Y2K wasn't *all* hype and smoke, but Gartner's 11-digit dollar estimate for them to solve the problem most certainly was, and they weren't alone in brazenly trying to cash in.
"Any departures and reservations system that couldn't cope with Y2K would have spent most of the final few months of 1999 increasingly unable to accept "new" bookings."
Eh, that's why most of us spent 1998 doing our Y2K work and were complete with a system run up to the leap year in 2000 (which was where we had to put most of the fixes in) by the middle of 1998.
In any case, most airline systems then (and many now) used PARS dates, so booking would not have been affected. It was the rollover and the leap year that gave most pause for thought.

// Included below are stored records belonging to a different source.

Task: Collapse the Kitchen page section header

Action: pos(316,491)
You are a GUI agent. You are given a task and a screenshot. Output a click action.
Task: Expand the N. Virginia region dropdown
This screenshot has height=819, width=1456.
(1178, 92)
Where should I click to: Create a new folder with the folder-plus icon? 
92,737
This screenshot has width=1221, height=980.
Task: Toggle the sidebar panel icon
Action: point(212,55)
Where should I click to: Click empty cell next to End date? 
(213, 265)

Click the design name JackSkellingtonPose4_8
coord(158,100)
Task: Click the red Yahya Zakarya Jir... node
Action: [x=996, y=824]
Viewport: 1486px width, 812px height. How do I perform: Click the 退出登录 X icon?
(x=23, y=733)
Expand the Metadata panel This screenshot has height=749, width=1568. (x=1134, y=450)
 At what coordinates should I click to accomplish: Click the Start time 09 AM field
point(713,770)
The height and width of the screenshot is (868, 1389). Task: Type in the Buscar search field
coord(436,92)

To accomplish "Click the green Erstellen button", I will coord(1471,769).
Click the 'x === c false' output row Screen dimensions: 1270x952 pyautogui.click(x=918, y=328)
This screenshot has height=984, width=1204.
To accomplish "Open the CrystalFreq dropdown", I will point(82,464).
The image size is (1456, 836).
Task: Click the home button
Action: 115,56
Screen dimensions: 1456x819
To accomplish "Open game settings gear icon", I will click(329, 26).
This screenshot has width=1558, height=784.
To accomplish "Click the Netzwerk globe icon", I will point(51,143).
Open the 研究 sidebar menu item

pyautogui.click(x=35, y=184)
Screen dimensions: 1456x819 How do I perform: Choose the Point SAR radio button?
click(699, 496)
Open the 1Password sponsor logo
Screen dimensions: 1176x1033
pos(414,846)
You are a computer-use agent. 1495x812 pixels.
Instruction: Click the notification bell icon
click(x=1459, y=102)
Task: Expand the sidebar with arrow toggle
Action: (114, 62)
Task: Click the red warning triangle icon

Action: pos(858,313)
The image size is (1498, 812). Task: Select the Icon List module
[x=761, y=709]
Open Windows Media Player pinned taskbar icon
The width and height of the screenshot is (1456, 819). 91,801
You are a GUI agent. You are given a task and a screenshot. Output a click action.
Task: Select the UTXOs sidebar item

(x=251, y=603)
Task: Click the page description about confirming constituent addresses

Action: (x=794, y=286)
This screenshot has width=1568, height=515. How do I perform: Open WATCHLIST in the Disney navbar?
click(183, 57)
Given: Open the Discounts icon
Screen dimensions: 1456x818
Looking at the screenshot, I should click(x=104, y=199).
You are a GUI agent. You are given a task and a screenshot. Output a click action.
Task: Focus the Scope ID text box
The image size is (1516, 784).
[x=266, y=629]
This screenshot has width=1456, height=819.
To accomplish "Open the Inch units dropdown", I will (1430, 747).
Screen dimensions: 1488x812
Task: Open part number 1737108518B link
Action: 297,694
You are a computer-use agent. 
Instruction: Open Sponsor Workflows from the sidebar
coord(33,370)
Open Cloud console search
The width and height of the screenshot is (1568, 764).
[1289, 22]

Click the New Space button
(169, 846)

Thanks for the info! I was going to ask, if there's a crash related to the clock jumping, why doesn't my system crash then whenever I power up a system, the clock's a bit off, and ntp resets the clock (or indeed any time one rolls the clock forward or back)? But, the info you give makes it clear -- this in-kernel leap second handler that NTP calls was presumably buggy in in 2.2.whatever to 3.3.
I have a MythTV system running 2.6.38-gentoo-r3 so presuambly June 30 it'll be reboot time! 8-)
All these minor system concerns around airline booking systems, check-in desks and so on and so forth, and yet no-one has thought to ask whether the SPB have tested LOHAN's systems for leap second bugs. Let's face it - if NASA's boffins decide to batten down the hatches, the question is are SPB up for the challenge? (presumably NASA having a quiet lie down gives LOHAN a reasonable launch window!)